## TASK
Recast the listing below as a Markdown table with the columns No. and Entry. Give every nonblank line of the listing its own row, numbered in order, and leave out the blank lines.

## Dataset items
[Begin]
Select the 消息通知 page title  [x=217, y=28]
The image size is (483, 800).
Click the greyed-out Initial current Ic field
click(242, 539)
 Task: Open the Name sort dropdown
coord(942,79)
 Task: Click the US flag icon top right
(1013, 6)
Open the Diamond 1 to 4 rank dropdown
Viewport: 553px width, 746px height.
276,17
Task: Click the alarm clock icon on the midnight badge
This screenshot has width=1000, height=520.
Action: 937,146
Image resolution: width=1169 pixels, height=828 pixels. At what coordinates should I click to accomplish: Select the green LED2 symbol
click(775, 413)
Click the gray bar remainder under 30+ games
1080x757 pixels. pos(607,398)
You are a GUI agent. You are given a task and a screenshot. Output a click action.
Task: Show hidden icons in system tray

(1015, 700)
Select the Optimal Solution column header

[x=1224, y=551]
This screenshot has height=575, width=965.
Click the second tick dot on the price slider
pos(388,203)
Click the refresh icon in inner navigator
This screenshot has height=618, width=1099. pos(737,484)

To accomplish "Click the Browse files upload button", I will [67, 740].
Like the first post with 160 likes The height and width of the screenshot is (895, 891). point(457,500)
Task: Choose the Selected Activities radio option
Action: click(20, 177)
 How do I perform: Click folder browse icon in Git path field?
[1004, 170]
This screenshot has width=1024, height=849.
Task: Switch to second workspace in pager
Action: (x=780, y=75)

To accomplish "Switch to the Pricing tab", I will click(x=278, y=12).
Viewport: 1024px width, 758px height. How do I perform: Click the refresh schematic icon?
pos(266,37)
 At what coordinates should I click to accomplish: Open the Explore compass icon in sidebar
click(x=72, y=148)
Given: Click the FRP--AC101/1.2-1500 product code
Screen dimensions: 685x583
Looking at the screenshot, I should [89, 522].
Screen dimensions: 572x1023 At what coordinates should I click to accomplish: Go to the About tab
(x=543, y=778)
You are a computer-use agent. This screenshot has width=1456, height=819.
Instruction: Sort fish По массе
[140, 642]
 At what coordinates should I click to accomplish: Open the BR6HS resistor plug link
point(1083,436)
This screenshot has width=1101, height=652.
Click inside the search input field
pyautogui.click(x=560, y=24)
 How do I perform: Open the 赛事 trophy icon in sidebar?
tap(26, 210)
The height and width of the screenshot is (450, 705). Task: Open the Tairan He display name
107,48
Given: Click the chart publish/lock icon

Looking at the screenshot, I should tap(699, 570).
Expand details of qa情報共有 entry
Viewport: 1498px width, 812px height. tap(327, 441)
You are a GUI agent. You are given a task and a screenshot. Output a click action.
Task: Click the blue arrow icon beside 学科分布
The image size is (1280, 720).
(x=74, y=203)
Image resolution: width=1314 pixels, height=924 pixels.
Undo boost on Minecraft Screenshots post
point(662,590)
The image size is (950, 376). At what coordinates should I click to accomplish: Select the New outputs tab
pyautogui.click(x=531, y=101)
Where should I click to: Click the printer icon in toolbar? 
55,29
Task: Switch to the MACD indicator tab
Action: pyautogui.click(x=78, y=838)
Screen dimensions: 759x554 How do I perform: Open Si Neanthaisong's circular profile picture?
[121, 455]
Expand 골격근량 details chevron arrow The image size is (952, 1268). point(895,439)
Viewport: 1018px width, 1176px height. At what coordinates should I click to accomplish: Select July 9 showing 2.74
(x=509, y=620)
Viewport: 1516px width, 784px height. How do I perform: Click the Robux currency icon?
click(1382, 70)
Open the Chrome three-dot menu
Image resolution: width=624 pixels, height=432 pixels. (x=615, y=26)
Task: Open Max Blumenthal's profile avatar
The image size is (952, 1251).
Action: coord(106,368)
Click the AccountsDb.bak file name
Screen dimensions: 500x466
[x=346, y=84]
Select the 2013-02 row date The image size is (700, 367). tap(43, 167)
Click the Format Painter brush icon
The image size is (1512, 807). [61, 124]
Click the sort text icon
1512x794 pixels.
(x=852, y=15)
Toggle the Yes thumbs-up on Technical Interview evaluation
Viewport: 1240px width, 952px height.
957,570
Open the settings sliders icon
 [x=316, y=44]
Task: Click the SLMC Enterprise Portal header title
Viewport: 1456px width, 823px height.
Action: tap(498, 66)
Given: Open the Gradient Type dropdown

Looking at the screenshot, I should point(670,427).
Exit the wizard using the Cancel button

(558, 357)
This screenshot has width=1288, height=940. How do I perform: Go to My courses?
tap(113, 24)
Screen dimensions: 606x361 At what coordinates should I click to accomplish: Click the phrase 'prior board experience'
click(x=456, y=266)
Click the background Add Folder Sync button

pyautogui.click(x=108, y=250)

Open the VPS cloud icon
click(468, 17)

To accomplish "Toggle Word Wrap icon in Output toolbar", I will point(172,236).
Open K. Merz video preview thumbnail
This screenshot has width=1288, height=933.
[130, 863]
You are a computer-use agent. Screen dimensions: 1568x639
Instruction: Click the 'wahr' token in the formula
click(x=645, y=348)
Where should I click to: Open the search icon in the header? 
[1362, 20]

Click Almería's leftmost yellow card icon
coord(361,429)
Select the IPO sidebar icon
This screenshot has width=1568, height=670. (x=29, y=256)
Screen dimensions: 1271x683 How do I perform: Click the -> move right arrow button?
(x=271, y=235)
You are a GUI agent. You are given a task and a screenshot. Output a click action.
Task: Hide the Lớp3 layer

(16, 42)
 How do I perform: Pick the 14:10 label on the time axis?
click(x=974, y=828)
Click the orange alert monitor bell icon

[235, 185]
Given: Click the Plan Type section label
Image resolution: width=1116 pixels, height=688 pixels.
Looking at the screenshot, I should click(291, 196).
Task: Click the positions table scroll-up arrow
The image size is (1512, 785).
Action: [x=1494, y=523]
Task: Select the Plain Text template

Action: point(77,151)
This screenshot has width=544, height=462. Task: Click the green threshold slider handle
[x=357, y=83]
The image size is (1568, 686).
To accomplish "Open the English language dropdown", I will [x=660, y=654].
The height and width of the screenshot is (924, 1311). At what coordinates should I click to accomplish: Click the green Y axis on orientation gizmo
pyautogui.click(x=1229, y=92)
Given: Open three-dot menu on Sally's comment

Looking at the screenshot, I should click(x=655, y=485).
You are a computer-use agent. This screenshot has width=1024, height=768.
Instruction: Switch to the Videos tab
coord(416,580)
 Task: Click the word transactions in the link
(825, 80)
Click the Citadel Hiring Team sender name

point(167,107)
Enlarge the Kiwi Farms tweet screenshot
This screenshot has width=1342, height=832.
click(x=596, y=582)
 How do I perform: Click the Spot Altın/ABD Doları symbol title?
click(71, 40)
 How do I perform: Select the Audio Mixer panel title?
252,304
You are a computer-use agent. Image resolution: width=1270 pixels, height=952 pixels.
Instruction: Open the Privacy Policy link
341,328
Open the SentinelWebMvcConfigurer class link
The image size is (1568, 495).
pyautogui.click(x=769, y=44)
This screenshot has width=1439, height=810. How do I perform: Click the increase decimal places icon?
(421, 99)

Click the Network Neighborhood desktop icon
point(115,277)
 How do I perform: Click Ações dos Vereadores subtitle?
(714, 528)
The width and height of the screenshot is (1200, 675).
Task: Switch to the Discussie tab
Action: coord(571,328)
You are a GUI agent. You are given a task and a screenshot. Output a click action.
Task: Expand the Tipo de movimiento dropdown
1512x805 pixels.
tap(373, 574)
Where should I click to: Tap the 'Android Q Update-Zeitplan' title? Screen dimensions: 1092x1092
[End]
## WRITTEN ANSWER
| No. | Entry |
|---|---|
| 1 | Select the 消息通知 page title  [x=217, y=28] |
| 2 | The image size is (483, 800). |
| 3 | Click the greyed-out Initial current Ic field |
| 4 | click(242, 539) |
| 5 |  Task: Open the Name sort dropdown |
| 6 | coord(942,79) |
| 7 |  Task: Click the US flag icon top right |
| 8 | (1013, 6) |
| 9 | Open the Diamond 1 to 4 rank dropdown |
| 10 | Viewport: 553px width, 746px height. |
| 11 | 276,17 |
| 12 | Task: Click the alarm clock icon on the midnight badge |
| 13 | This screenshot has width=1000, height=520. |
| 14 | Action: 937,146 |
| 15 | Image resolution: width=1169 pixels, height=828 pixels. At what coordinates should I click to accomplish: Select the green LED2 symbol |
| 16 | click(775, 413) |
| 17 | Click the gray bar remainder under 30+ games |
| 18 | 1080x757 pixels. pos(607,398) |
| 19 | You are a GUI agent. You are given a task and a screenshot. Output a click action. |
| 20 | Task: Show hidden icons in system tray |
| 21 | (1015, 700) |
| 22 | Select the Optimal Solution column header |
| 23 | [x=1224, y=551] |
| 24 | This screenshot has height=575, width=965. |
| 25 | Click the second tick dot on the price slider |
| 26 | pos(388,203) |
| 27 | Click the refresh icon in inner navigator |
| 28 | This screenshot has height=618, width=1099. pos(737,484) |
| 29 | To accomplish "Click the Browse files upload button", I will [67, 740]. |
| 30 | Like the first post with 160 likes The height and width of the screenshot is (895, 891). point(457,500) |
| 31 | Task: Choose the Selected Activities radio option |
| 32 | Action: click(20, 177) |
| 33 |  How do I perform: Click folder browse icon in Git path field? |
| 34 | [1004, 170] |
| 35 | This screenshot has width=1024, height=849. |
| 36 | Task: Switch to second workspace in pager |
| 37 | Action: (x=780, y=75) |
| 38 | To accomplish "Switch to the Pricing tab", I will click(x=278, y=12). |
| 39 | Viewport: 1024px width, 758px height. How do I perform: Click the refresh schematic icon? |
| 40 | pos(266,37) |
| 41 |  At what coordinates should I click to accomplish: Open the Explore compass icon in sidebar |
| 42 | click(x=72, y=148) |
| 43 | Given: Click the FRP--AC101/1.2-1500 product code |
| 44 | Screen dimensions: 685x583 |
| 45 | Looking at the screenshot, I should [89, 522]. |
| 46 | Screen dimensions: 572x1023 At what coordinates should I click to accomplish: Go to the About tab |
| 47 | (x=543, y=778) |
| 48 | You are a computer-use agent. This screenshot has width=1456, height=819. |
| 49 | Instruction: Sort fish По массе |
| 50 | [140, 642] |
| 51 |  At what coordinates should I click to accomplish: Open the BR6HS resistor plug link |
| 52 | point(1083,436) |
| 53 | This screenshot has width=1101, height=652. |
| 54 | Click inside the search input field |
| 55 | pyautogui.click(x=560, y=24) |
| 56 |  How do I perform: Open the 赛事 trophy icon in sidebar? |
| 57 | tap(26, 210) |
| 58 | The height and width of the screenshot is (450, 705). Task: Open the Tairan He display name |
| 59 | 107,48 |
| 60 | Given: Click the chart publish/lock icon |
| 61 | Looking at the screenshot, I should tap(699, 570). |
| 62 | Expand details of qa情報共有 entry |
| 63 | Viewport: 1498px width, 812px height. tap(327, 441) |
| 64 | You are a GUI agent. You are given a task and a screenshot. Output a click action. |
| 65 | Task: Click the blue arrow icon beside 学科分布 |
| 66 | The image size is (1280, 720). |
| 67 | (x=74, y=203) |
| 68 | Image resolution: width=1314 pixels, height=924 pixels. |
| 69 | Undo boost on Minecraft Screenshots post |
| 70 | point(662,590) |
| 71 | The image size is (950, 376). At what coordinates should I click to accomplish: Select the New outputs tab |
| 72 | pyautogui.click(x=531, y=101) |
| 73 | Where should I click to: Click the printer icon in toolbar?  |
| 74 | 55,29 |
| 75 | Task: Switch to the MACD indicator tab |
| 76 | Action: pyautogui.click(x=78, y=838) |
| 77 | Screen dimensions: 759x554 How do I perform: Open Si Neanthaisong's circular profile picture? |
| 78 | [121, 455] |
| 79 | Expand 골격근량 details chevron arrow The image size is (952, 1268). point(895,439) |
| 80 | Viewport: 1018px width, 1176px height. At what coordinates should I click to accomplish: Select July 9 showing 2.74 |
| 81 | (x=509, y=620) |
| 82 | Viewport: 1516px width, 784px height. How do I perform: Click the Robux currency icon? |
| 83 | click(1382, 70) |
| 84 | Open the Chrome three-dot menu |
| 85 | Image resolution: width=624 pixels, height=432 pixels. (x=615, y=26) |
| 86 | Task: Open Max Blumenthal's profile avatar |
| 87 | The image size is (952, 1251). |
| 88 | Action: coord(106,368) |
| 89 | Click the AccountsDb.bak file name |
| 90 | Screen dimensions: 500x466 |
| 91 | [x=346, y=84] |
| 92 | Select the 2013-02 row date The image size is (700, 367). tap(43, 167) |
| 93 | Click the Format Painter brush icon |
| 94 | The image size is (1512, 807). [61, 124] |
| 95 | Click the sort text icon |
| 96 | 1512x794 pixels. |
| 97 | (x=852, y=15) |
| 98 | Toggle the Yes thumbs-up on Technical Interview evaluation |
| 99 | Viewport: 1240px width, 952px height. |
| 100 | 957,570 |
| 101 | Open the settings sliders icon |
| 102 |  [x=316, y=44] |
| 103 | Task: Click the SLMC Enterprise Portal header title |
| 104 | Viewport: 1456px width, 823px height. |
| 105 | Action: tap(498, 66) |
| 106 | Given: Open the Gradient Type dropdown |
| 107 | Looking at the screenshot, I should point(670,427). |
| 108 | Exit the wizard using the Cancel button |
| 109 | (558, 357) |
| 110 | This screenshot has width=1288, height=940. How do I perform: Go to My courses? |
| 111 | tap(113, 24) |
| 112 | Screen dimensions: 606x361 At what coordinates should I click to accomplish: Click the phrase 'prior board experience' |
| 113 | click(x=456, y=266) |
| 114 | Click the background Add Folder Sync button |
| 115 | pyautogui.click(x=108, y=250) |
| 116 | Open the VPS cloud icon |
| 117 | click(468, 17) |
| 118 | To accomplish "Toggle Word Wrap icon in Output toolbar", I will point(172,236). |
| 119 | Open K. Merz video preview thumbnail |
| 120 | This screenshot has width=1288, height=933. |
| 121 | [130, 863] |
| 122 | You are a computer-use agent. Screen dimensions: 1568x639 |
| 123 | Instruction: Click the 'wahr' token in the formula |
| 124 | click(x=645, y=348) |
| 125 | Where should I click to: Open the search icon in the header?  |
| 126 | [1362, 20] |
| 127 | Click Almería's leftmost yellow card icon |
| 128 | coord(361,429) |
| 129 | Select the IPO sidebar icon |
| 130 | This screenshot has width=1568, height=670. (x=29, y=256) |
| 131 | Screen dimensions: 1271x683 How do I perform: Click the -> move right arrow button? |
| 132 | (x=271, y=235) |
| 133 | You are a GUI agent. You are given a task and a screenshot. Output a click action. |
| 134 | Task: Hide the Lớp3 layer |
| 135 | (16, 42) |
| 136 |  How do I perform: Pick the 14:10 label on the time axis? |
| 137 | click(x=974, y=828) |
| 138 | Click the orange alert monitor bell icon |
| 139 | [235, 185] |
| 140 | Given: Click the Plan Type section label |
| 141 | Image resolution: width=1116 pixels, height=688 pixels. |
| 142 | Looking at the screenshot, I should click(291, 196). |
| 143 | Task: Click the positions table scroll-up arrow |
| 144 | The image size is (1512, 785). |
| 145 | Action: [x=1494, y=523] |
| 146 | Task: Select the Plain Text template |
| 147 | Action: point(77,151) |
| 148 | This screenshot has width=544, height=462. Task: Click the green threshold slider handle |
| 149 | [x=357, y=83] |
| 150 | The image size is (1568, 686). |
| 151 | To accomplish "Open the English language dropdown", I will [x=660, y=654]. |
| 152 | The height and width of the screenshot is (924, 1311). At what coordinates should I click to accomplish: Click the green Y axis on orientation gizmo |
| 153 | pyautogui.click(x=1229, y=92) |
| 154 | Given: Open three-dot menu on Sally's comment |
| 155 | Looking at the screenshot, I should click(x=655, y=485). |
| 156 | You are a computer-use agent. This screenshot has width=1024, height=768. |
| 157 | Instruction: Switch to the Videos tab |
| 158 | coord(416,580) |
| 159 |  Task: Click the word transactions in the link |
| 160 | (825, 80) |
| 161 | Click the Citadel Hiring Team sender name |
| 162 | point(167,107) |
| 163 | Enlarge the Kiwi Farms tweet screenshot |
| 164 | This screenshot has width=1342, height=832. |
| 165 | click(x=596, y=582) |
| 166 |  How do I perform: Click the Spot Altın/ABD Doları symbol title? |
| 167 | click(71, 40) |
| 168 |  How do I perform: Select the Audio Mixer panel title? |
| 169 | 252,304 |
| 170 | You are a computer-use agent. Image resolution: width=1270 pixels, height=952 pixels. |
| 171 | Instruction: Open the Privacy Policy link |
| 172 | 341,328 |
| 173 | Open the SentinelWebMvcConfigurer class link |
| 174 | The image size is (1568, 495). |
| 175 | pyautogui.click(x=769, y=44) |
| 176 | This screenshot has width=1439, height=810. How do I perform: Click the increase decimal places icon? |
| 177 | (421, 99) |
| 178 | Click the Network Neighborhood desktop icon |
| 179 | point(115,277) |
| 180 |  How do I perform: Click Ações dos Vereadores subtitle? |
| 181 | (714, 528) |
| 182 | The width and height of the screenshot is (1200, 675). |
| 183 | Task: Switch to the Discussie tab |
| 184 | Action: coord(571,328) |
| 185 | You are a GUI agent. You are given a task and a screenshot. Output a click action. |
| 186 | Task: Expand the Tipo de movimiento dropdown |
| 187 | 1512x805 pixels. |
| 188 | tap(373, 574) |
| 189 | Where should I click to: Tap the 'Android Q Update-Zeitplan' title? Screen dimensions: 1092x1092 |